Locate the string "next" throughout the material and copy every line in which it occurs.

- - - -

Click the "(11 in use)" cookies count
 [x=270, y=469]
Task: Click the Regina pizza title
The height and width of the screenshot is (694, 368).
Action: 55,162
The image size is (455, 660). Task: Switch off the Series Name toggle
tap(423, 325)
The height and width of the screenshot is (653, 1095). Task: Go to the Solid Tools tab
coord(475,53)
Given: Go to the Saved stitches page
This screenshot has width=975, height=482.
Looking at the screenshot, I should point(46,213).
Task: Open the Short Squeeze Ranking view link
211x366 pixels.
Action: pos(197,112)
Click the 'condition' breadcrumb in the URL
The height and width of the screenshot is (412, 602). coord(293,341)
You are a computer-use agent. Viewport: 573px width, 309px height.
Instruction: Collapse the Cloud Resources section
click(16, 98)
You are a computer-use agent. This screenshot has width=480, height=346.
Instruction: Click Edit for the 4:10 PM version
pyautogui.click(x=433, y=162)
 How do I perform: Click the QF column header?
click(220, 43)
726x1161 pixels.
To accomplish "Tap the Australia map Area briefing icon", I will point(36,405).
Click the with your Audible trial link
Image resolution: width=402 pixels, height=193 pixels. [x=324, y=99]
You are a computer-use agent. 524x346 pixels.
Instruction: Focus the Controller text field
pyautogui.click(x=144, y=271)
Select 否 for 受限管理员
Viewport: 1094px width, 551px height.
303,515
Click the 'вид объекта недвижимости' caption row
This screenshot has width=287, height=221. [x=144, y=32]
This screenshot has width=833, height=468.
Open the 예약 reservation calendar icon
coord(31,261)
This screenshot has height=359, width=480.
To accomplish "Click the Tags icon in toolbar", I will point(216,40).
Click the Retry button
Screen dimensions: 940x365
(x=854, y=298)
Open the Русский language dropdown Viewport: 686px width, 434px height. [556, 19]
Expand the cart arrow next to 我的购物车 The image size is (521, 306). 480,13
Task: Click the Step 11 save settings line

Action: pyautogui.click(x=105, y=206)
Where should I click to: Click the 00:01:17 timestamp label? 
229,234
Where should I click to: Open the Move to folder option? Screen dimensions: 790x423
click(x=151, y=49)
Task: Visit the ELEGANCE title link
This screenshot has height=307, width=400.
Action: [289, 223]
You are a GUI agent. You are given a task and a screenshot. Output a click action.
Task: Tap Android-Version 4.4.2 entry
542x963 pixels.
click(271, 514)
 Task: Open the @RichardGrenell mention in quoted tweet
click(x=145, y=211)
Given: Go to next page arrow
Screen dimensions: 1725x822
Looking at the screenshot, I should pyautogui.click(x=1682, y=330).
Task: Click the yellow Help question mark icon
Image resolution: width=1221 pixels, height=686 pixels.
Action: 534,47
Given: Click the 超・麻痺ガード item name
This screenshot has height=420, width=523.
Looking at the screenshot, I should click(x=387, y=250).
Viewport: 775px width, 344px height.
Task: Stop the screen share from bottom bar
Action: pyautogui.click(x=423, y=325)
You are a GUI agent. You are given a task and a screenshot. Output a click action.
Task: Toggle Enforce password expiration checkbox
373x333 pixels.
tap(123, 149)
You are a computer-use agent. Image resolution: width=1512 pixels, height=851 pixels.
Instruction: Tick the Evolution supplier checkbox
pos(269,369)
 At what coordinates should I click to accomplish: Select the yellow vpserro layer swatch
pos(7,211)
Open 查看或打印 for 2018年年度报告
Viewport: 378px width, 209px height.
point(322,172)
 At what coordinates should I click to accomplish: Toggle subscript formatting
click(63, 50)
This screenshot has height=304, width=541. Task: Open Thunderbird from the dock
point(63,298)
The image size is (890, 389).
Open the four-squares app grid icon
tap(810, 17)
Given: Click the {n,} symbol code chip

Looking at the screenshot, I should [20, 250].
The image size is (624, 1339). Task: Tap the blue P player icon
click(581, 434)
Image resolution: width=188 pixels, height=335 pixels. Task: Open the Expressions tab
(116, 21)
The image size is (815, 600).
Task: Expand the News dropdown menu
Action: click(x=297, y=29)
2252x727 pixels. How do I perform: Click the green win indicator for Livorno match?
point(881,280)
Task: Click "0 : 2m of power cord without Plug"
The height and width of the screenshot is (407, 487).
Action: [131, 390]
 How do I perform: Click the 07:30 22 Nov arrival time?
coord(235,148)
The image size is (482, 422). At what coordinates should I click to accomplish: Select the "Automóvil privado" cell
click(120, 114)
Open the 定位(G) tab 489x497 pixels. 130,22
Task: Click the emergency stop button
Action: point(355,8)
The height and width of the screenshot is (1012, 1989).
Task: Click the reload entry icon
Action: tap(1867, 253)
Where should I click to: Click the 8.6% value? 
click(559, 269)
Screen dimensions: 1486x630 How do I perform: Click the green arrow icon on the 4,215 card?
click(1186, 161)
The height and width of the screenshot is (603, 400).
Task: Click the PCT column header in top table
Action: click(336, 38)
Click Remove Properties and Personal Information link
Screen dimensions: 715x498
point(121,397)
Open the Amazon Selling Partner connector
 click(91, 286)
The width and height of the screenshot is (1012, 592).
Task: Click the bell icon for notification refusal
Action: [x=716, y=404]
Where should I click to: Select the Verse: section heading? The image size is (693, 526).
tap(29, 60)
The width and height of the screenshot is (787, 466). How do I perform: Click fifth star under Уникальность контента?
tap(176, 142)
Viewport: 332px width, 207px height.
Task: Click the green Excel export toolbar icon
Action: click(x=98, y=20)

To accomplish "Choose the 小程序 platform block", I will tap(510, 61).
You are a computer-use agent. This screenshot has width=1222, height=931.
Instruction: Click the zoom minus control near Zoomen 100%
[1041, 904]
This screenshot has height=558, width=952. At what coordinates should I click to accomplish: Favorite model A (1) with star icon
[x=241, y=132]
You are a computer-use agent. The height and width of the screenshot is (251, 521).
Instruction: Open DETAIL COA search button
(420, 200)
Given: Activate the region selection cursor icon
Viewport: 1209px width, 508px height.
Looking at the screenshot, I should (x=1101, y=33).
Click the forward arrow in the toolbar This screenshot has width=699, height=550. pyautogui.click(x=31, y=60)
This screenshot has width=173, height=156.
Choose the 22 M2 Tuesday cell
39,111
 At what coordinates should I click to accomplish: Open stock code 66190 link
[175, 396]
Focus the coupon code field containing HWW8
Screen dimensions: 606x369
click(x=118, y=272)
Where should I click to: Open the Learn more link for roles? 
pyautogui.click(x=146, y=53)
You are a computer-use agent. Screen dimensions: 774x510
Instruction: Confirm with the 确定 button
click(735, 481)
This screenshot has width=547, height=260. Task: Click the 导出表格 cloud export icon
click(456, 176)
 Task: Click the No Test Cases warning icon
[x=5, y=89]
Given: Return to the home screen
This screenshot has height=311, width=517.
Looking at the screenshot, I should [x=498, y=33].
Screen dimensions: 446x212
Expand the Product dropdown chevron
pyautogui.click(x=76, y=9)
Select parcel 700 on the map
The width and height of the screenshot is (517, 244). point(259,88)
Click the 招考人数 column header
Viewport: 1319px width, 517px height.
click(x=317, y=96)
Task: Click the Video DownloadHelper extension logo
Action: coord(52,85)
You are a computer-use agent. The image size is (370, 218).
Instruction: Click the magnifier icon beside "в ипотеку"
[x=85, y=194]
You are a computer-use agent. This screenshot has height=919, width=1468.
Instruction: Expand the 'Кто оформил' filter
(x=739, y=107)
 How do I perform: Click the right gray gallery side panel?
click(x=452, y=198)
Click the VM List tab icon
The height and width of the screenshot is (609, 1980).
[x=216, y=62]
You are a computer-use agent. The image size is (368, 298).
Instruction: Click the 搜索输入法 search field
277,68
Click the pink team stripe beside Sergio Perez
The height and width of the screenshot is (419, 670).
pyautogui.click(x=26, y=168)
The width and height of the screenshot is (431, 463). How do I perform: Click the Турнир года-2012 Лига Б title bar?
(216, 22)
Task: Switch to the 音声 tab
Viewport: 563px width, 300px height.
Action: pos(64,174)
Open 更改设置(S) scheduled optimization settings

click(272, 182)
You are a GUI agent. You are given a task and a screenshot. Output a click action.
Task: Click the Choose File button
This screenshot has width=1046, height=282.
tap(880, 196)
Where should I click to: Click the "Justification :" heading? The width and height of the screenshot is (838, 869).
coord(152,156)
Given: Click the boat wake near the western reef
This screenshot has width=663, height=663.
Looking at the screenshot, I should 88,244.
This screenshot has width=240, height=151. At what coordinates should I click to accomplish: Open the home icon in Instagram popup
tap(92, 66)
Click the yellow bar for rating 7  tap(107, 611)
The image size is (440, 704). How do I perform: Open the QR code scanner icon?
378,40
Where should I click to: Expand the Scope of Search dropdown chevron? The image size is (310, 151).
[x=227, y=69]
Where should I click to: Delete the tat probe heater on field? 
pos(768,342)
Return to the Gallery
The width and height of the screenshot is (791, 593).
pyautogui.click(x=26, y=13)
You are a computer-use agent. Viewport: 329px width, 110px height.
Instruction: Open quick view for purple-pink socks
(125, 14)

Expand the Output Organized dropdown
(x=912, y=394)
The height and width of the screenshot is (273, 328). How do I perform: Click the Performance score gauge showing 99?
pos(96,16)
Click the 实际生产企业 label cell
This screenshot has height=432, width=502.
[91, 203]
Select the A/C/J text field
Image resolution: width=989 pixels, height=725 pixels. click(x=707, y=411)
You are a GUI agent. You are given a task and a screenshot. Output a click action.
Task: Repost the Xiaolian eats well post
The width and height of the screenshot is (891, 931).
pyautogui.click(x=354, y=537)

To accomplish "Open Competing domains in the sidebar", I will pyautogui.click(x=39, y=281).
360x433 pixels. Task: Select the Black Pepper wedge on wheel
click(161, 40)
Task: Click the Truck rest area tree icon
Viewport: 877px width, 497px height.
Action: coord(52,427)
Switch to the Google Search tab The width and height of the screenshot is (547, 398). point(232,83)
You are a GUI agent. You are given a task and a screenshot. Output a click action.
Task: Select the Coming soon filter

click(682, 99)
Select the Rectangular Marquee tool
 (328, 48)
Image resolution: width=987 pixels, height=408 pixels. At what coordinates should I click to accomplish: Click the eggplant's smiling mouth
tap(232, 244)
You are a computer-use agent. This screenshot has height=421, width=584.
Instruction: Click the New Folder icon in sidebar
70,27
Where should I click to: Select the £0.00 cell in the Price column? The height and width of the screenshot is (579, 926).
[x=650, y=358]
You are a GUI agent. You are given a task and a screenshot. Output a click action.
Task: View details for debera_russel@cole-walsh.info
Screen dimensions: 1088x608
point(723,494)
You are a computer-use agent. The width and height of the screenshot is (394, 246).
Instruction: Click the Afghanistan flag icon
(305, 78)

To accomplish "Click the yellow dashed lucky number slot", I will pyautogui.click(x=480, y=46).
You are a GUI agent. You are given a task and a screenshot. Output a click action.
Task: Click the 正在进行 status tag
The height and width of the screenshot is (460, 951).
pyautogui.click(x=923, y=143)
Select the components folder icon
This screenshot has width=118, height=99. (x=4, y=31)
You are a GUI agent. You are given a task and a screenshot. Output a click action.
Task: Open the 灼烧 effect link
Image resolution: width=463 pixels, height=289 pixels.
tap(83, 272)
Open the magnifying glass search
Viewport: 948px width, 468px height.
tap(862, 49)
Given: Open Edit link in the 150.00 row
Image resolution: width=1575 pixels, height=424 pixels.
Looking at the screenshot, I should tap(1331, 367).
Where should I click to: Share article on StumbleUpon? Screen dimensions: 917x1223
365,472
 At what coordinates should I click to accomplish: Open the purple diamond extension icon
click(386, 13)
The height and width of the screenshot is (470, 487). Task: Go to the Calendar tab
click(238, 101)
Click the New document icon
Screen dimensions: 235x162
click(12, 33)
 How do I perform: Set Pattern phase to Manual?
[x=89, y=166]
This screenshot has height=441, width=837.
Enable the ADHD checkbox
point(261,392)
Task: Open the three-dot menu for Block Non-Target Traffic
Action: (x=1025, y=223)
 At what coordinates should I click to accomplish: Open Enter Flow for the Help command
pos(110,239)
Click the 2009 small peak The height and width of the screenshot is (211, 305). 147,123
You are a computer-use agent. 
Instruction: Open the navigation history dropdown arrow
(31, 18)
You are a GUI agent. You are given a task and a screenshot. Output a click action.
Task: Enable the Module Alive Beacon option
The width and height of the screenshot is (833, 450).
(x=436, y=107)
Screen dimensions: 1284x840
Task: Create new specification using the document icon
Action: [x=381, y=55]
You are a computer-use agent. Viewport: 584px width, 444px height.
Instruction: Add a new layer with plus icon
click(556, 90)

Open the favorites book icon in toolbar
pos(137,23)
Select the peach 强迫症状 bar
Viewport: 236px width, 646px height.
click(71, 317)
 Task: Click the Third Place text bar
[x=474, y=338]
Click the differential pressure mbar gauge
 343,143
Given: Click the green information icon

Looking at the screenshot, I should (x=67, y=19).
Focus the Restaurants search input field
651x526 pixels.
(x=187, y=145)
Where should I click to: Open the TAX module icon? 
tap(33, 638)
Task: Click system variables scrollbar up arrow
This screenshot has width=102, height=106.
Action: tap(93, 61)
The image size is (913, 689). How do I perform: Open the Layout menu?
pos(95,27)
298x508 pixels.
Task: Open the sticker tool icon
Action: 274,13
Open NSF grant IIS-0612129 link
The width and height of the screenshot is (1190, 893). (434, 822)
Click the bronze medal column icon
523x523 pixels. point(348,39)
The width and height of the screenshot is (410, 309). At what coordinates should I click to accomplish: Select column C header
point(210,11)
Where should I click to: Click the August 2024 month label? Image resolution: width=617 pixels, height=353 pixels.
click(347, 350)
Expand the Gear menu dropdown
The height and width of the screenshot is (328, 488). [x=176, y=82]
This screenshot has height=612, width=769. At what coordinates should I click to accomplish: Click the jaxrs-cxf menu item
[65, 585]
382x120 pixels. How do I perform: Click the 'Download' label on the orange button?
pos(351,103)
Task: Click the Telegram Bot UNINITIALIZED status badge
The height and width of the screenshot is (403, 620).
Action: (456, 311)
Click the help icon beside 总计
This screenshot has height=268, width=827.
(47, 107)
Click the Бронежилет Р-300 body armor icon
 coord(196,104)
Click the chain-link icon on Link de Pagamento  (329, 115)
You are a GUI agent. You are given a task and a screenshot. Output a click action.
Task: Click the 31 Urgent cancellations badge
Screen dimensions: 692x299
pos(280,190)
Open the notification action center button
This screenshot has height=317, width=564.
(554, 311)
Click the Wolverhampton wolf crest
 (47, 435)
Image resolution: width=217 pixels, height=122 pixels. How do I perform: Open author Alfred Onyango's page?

- - - -

== The completed task ==
Expand the cart arrow next to 我的购物车 The image size is (521, 306). 480,13
Given: Go to next page arrow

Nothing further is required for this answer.